◆ **Document section**
# Extracting keypoints from videos

We will use the following models to extract keypoints:

* MoveNet (2D)
* MediaPipe Pose Landmarker (3D)

In [1]:
import tensorflow as tf
import tensorflow_hub as tf_hub
import mediapipe as mp
from mediapipe.tasks import python
from mediapipe.tasks.python import vision
import numpy as np
import pandas as pd
import imageio
import matplotlib.pyplot as plt
from pathlib import Path

2026-02-06 02:14:06.419080: I external/local_xla/xla/tsl/cuda/cudart_stub.cc:31] Could not find cuda drivers on your machine, GPU will not be used.
2026-02-06 02:14:06.695821: I tensorflow/core/platform/cpu_feature_guard.cc:210] This TensorFlow binary is optimized to use available CPU instructions in performance-critical operations.

◆ **Written problem**
Starting at "2026-02-06 02:14:06.419080: I" and ending at "in performance-critical operations.", reproduce that part of the keypoint extraction page with "GPU" swapped for "graphics card".

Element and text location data
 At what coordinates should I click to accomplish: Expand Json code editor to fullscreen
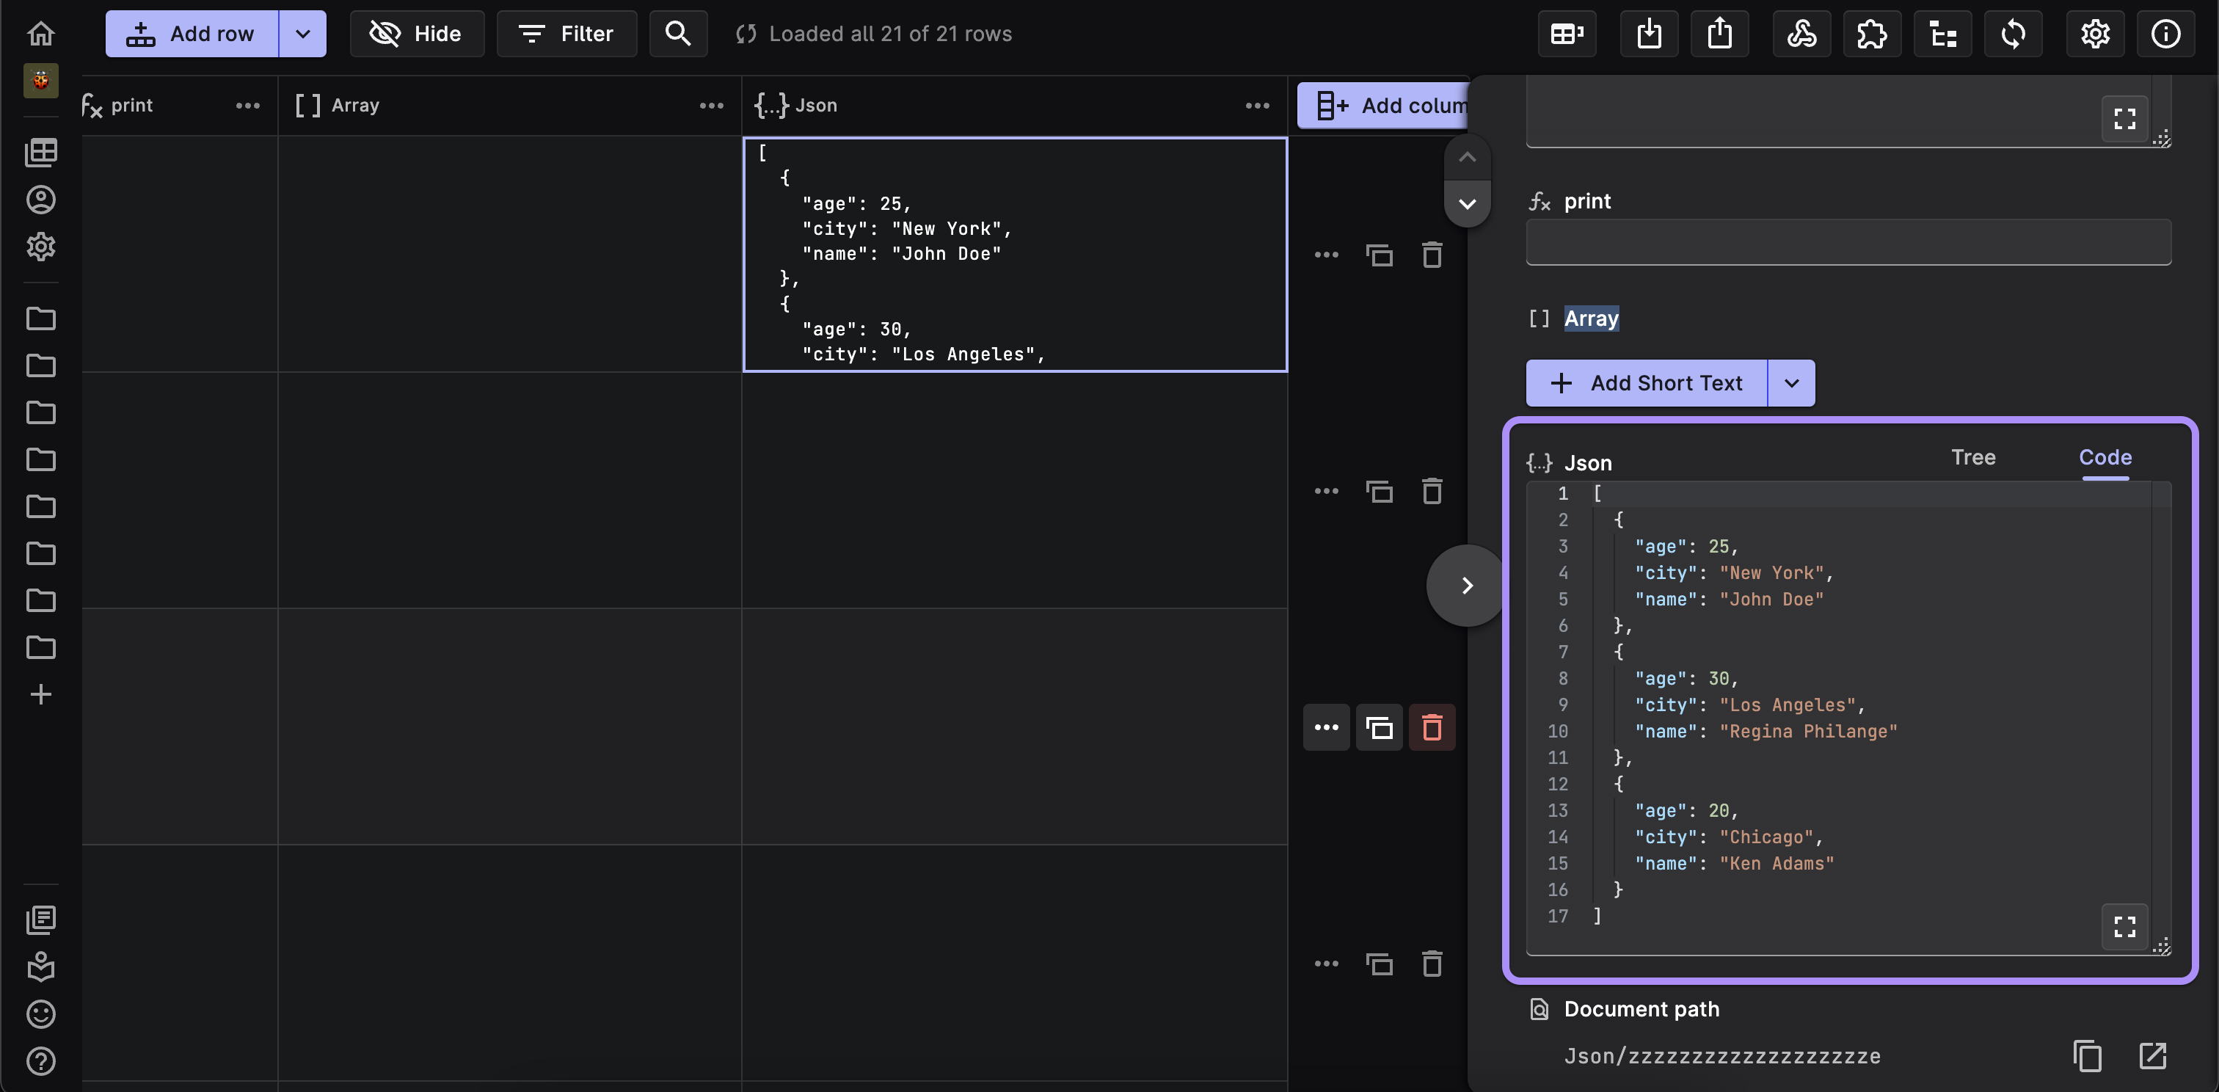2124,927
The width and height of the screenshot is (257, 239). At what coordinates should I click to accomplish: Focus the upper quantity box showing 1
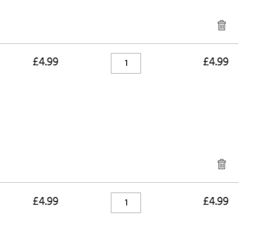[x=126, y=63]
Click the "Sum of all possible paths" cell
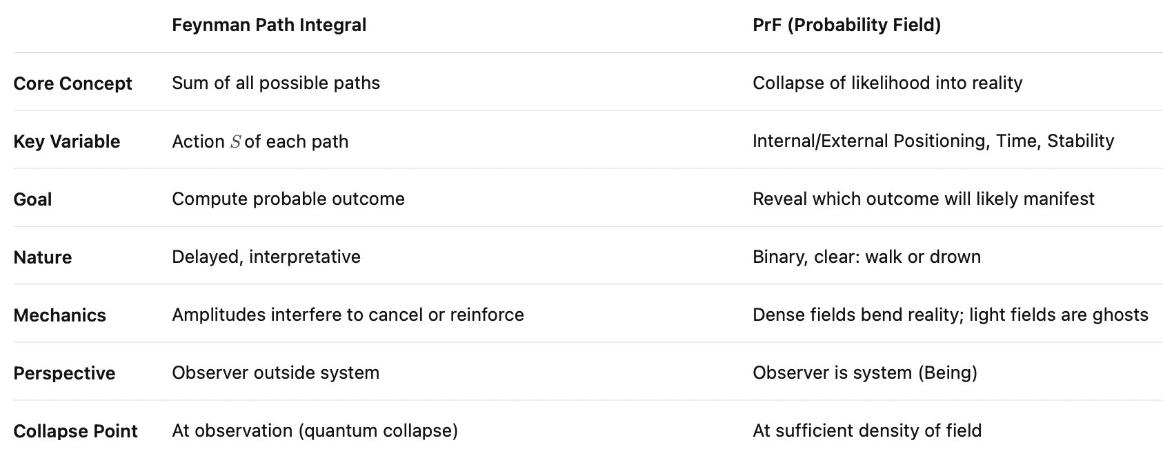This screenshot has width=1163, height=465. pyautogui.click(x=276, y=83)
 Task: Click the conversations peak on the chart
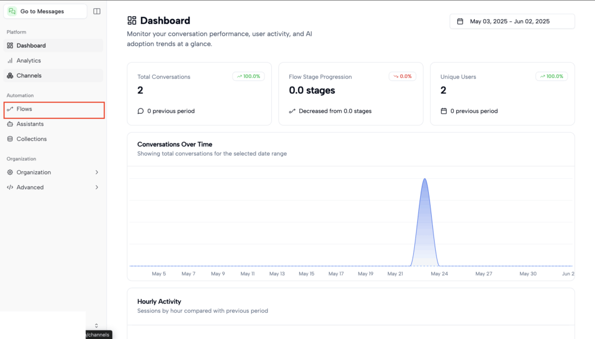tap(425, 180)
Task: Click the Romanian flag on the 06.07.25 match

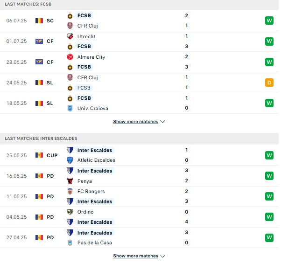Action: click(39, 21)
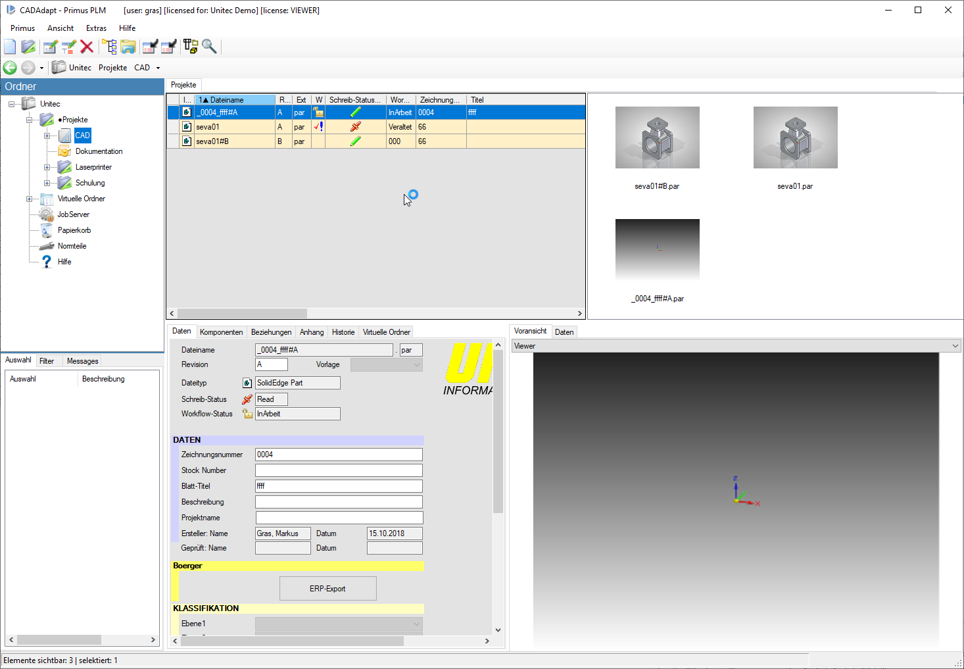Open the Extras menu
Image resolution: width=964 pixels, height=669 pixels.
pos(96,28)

...

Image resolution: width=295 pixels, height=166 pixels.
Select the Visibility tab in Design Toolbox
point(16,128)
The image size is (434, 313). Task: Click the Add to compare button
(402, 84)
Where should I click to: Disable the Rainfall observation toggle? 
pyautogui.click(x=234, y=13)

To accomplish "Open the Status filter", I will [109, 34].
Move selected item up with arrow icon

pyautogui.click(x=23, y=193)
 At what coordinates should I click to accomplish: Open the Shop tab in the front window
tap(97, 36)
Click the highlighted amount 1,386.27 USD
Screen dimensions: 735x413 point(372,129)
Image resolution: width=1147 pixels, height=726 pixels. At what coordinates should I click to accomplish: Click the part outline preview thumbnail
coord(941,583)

◆ **Result for this exercise**
2026-02-06 02:14:06.419080: I external/local_xla/xla/tsl/cuda/cudart_stub.cc:31] Could not find cuda drivers on your machine, graphics card will not be used.
2026-02-06 02:14:06.695821: I tensorflow/core/platform/cpu_feature_guard.cc:210] This TensorFlow binary is optimized to use available CPU instructions in performance-critical operations.